Exactly as they stand, copy the lines from the one containing "Task: Click the 沐风 user avatar" to the final line of the data; leave out the pictures.

Collected data entries:
↓

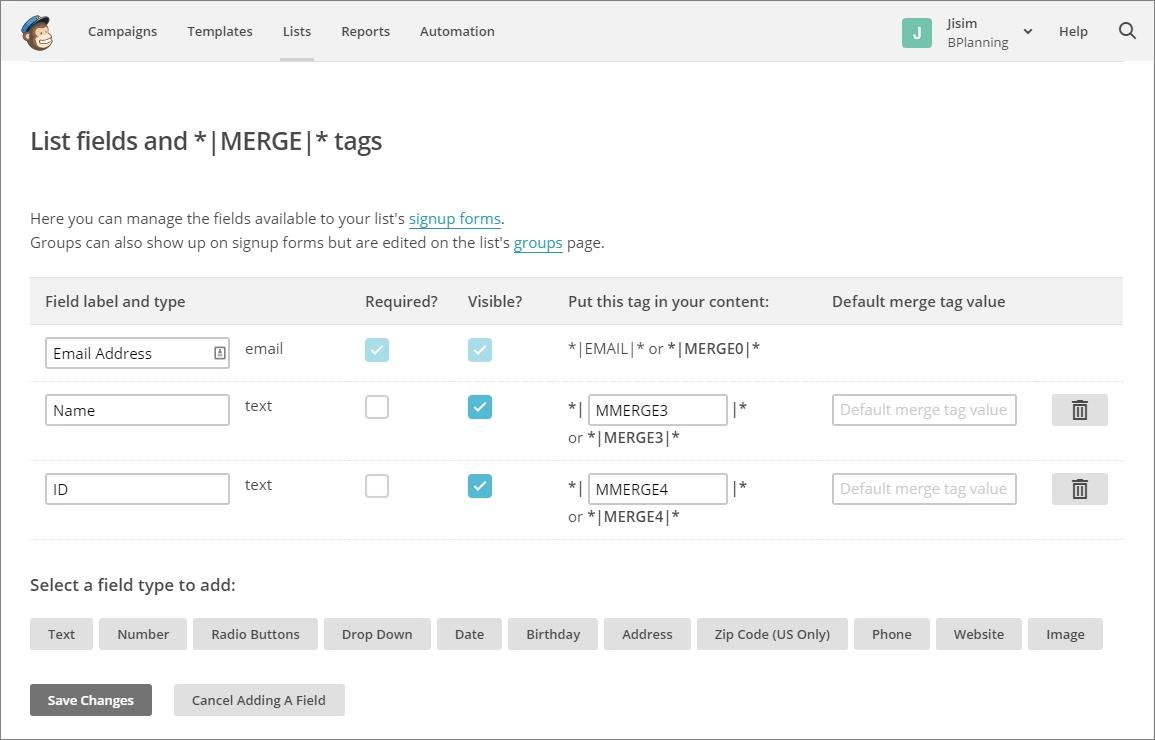The width and height of the screenshot is (1155, 740).
Task: Cancel adding a field
Action: (259, 700)
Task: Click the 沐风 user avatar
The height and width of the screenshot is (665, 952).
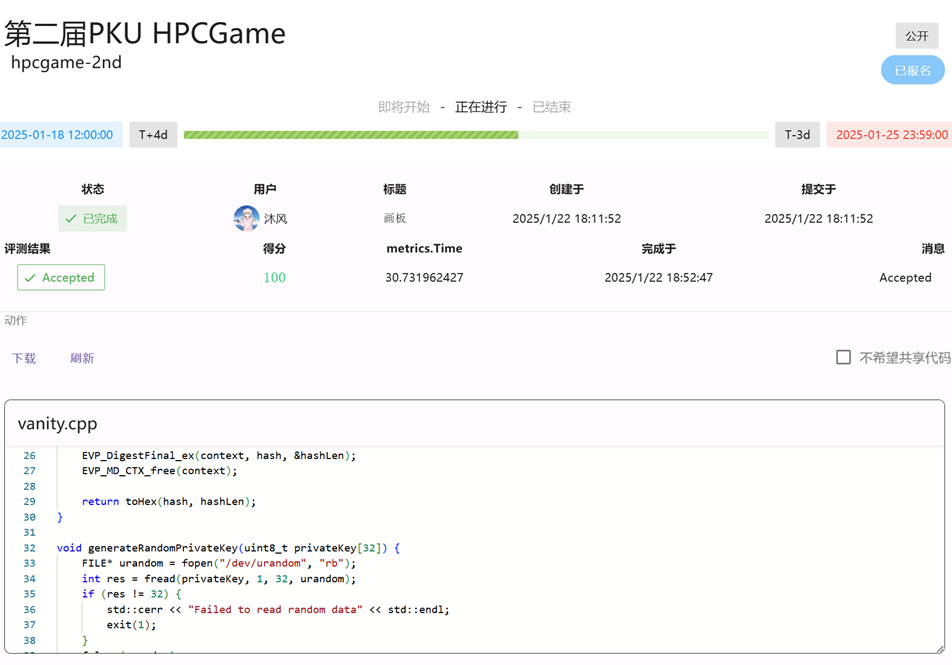Action: click(x=246, y=218)
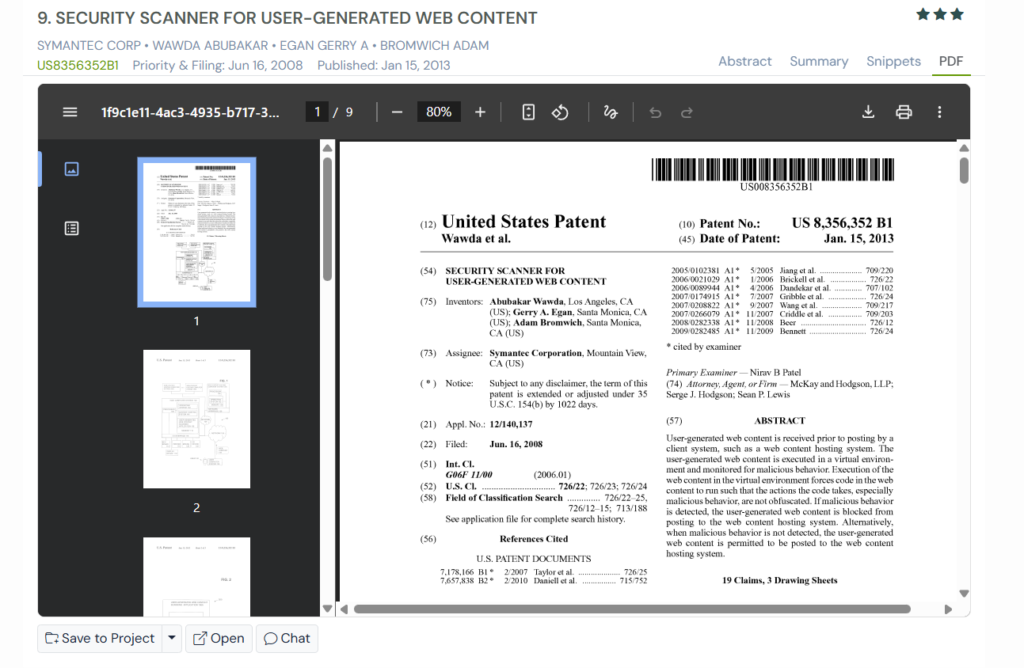
Task: Select page 2 thumbnail in sidebar
Action: (196, 419)
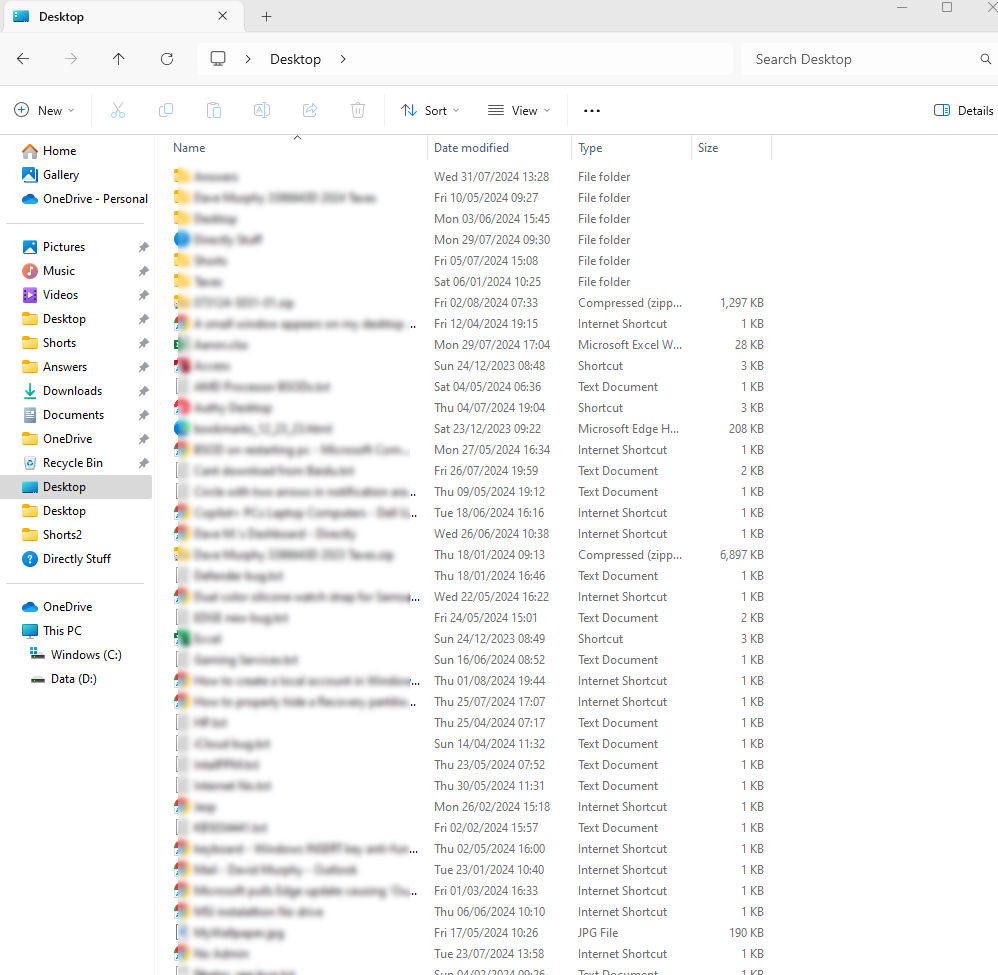
Task: Select the Cut icon in the toolbar
Action: [118, 110]
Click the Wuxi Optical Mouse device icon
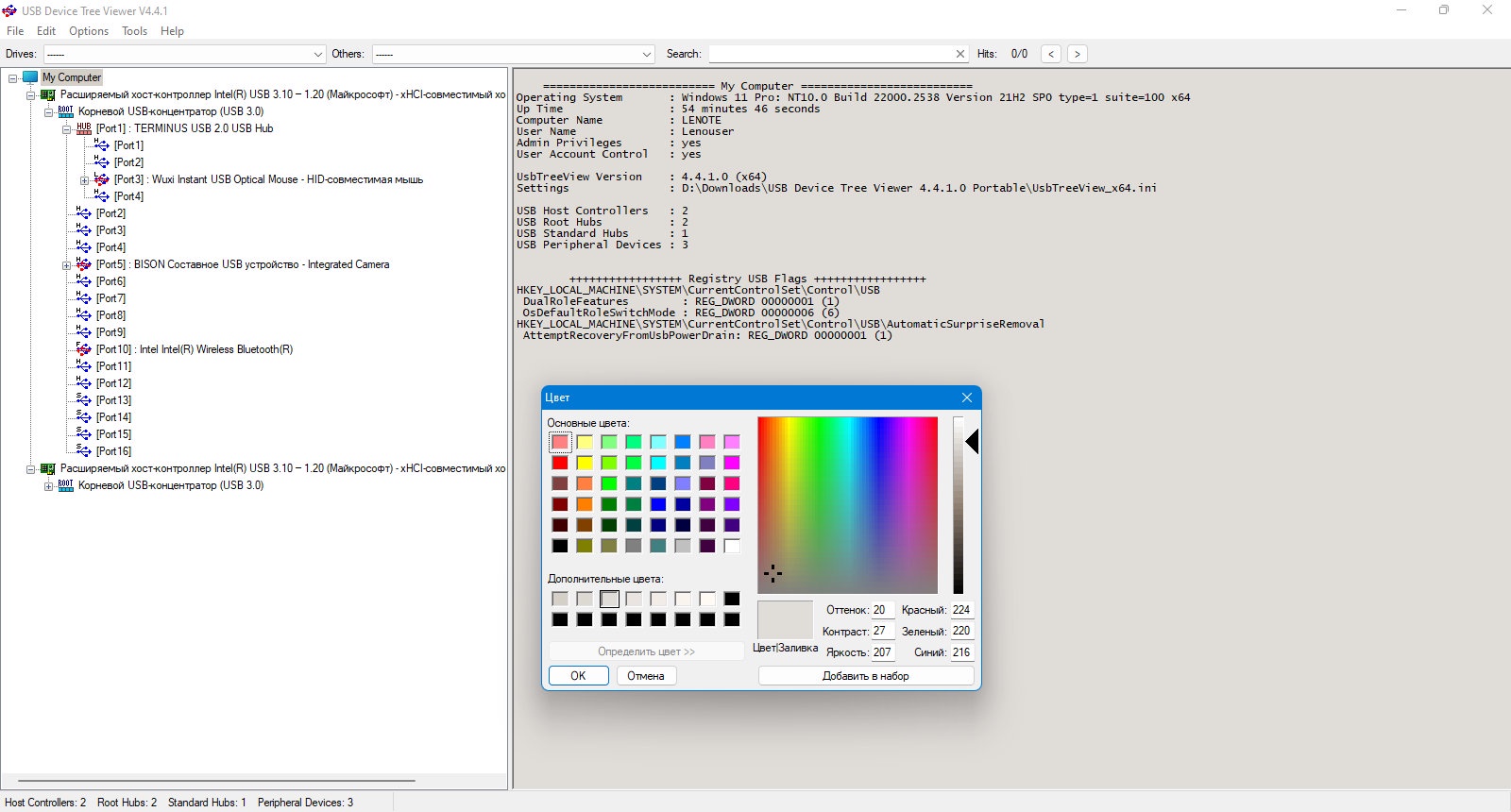 click(102, 179)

↑

> [Exercise result]:
Task: Click the 沐风 user avatar
The height and width of the screenshot is (665, 952).
Action: click(x=246, y=218)
Task: Select page 2 thumbnail in sidebar
Action: (196, 419)
Task: Select the Cut icon in the toolbar
Action: [118, 110]
Click the Wuxi Optical Mouse device icon
 click(102, 179)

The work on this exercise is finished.